|Ontogenetic development of behaviour|
|Ontogenetic development of behaviour is dealt with in this section, while topics of MATE SELECTION & COPULATION, EGG-LAYING, EMBRYONIC DEVELOPMENT, HATCHING & LARVAL DEVELOPMENT, SETTLEMENT & METAMORPHOSIS, and SETTLEMENT CUES are considered elsewhere.|
Research study 1
For example, normal crawling starts with locomotion by cilia but, by the advent of Stage IV, is replaced by muscular crawling (see lower part of figure on Right). Note, however, that an escaping individual resorts to precocious employment of muscular crawling. True escape “galloping”, effected entirely by muscles, commences late in Stage III.

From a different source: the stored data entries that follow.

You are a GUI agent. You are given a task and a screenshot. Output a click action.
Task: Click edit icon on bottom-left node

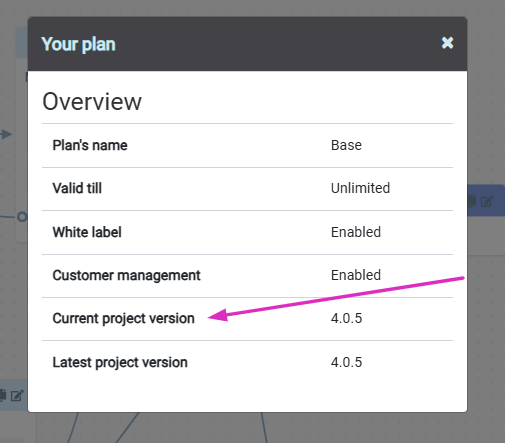pyautogui.click(x=17, y=395)
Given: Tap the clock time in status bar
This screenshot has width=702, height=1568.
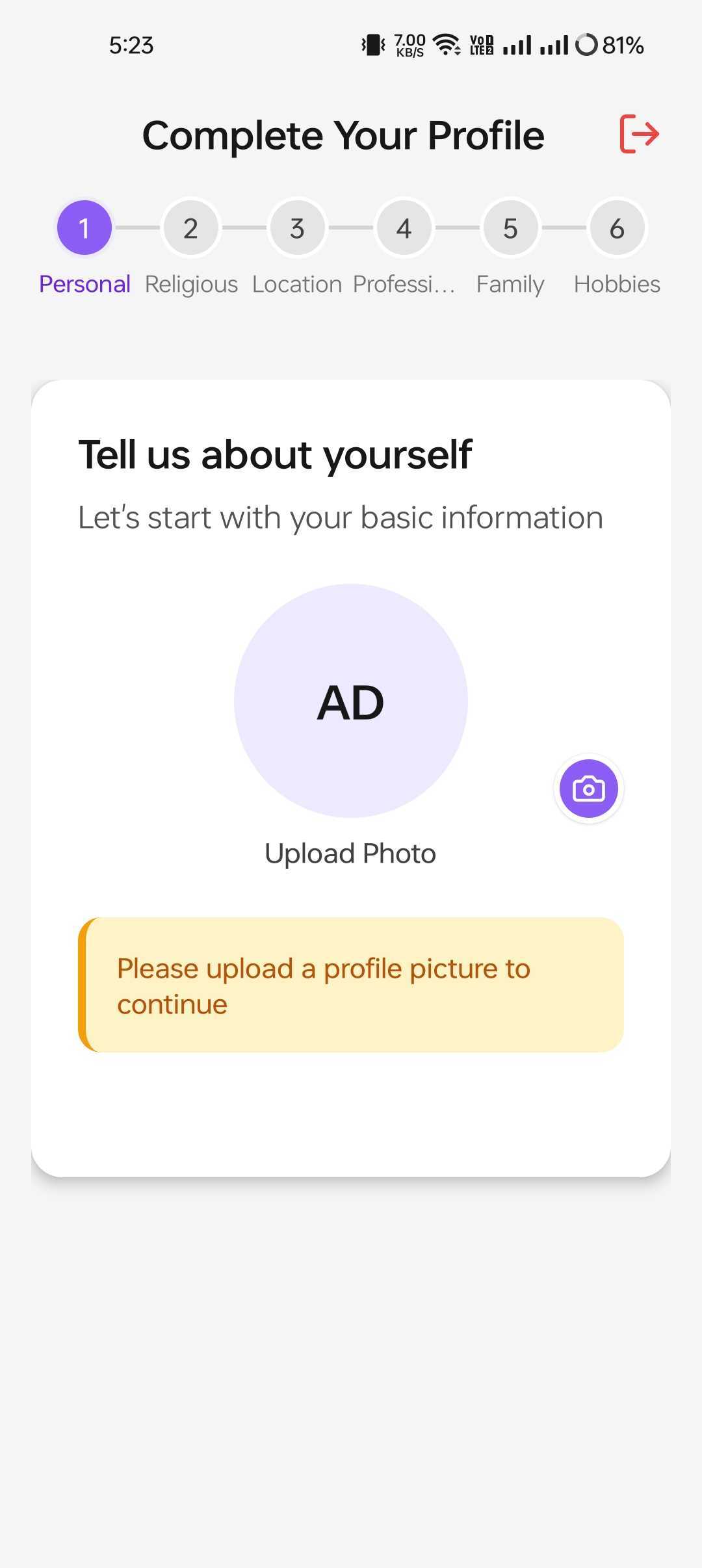Looking at the screenshot, I should tap(131, 45).
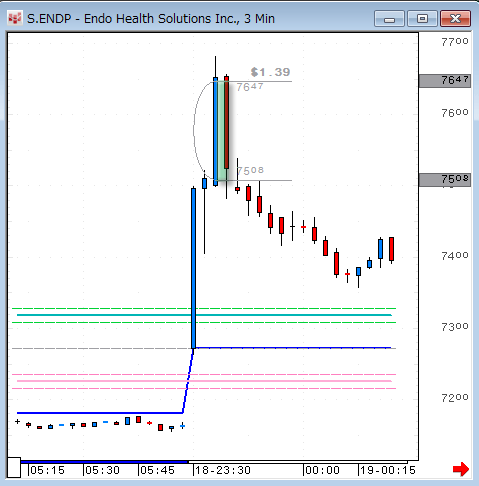Close the S.ENDP chart window
Viewport: 479px width, 486px height.
point(455,19)
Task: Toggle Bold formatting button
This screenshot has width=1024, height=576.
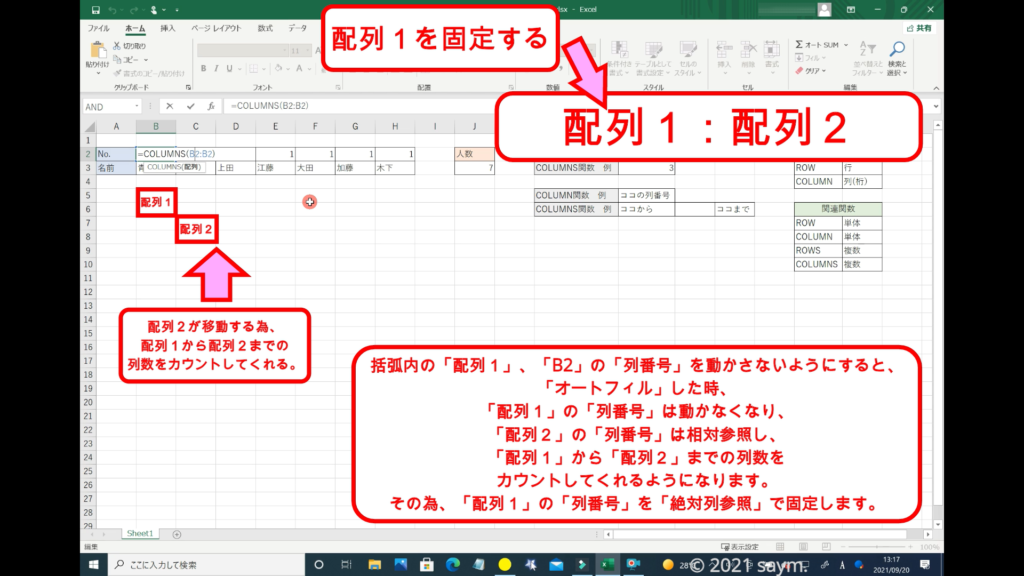Action: pos(203,69)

Feeding also develops ontogentically, from holding the hood in a stationary or fixed position in early stages, to a behaviour involving lowering the hood to scrape the substratum surface in middle stages ("incipient" fishing), to true fishing where the hood is raised into the water column then closed to an interlocked tentacle position in cyclical rhythm in later stages (see figure lower Right). Early-stage Melibe will hold the “fixed” feeding position until the hood is externally stimulated by the touch of particles, then the hood swivels. In later stages, the feeding rhythms are intrinsic.
Finally, defensive secretions from ceratal repugnatorial glands appear at Stage III.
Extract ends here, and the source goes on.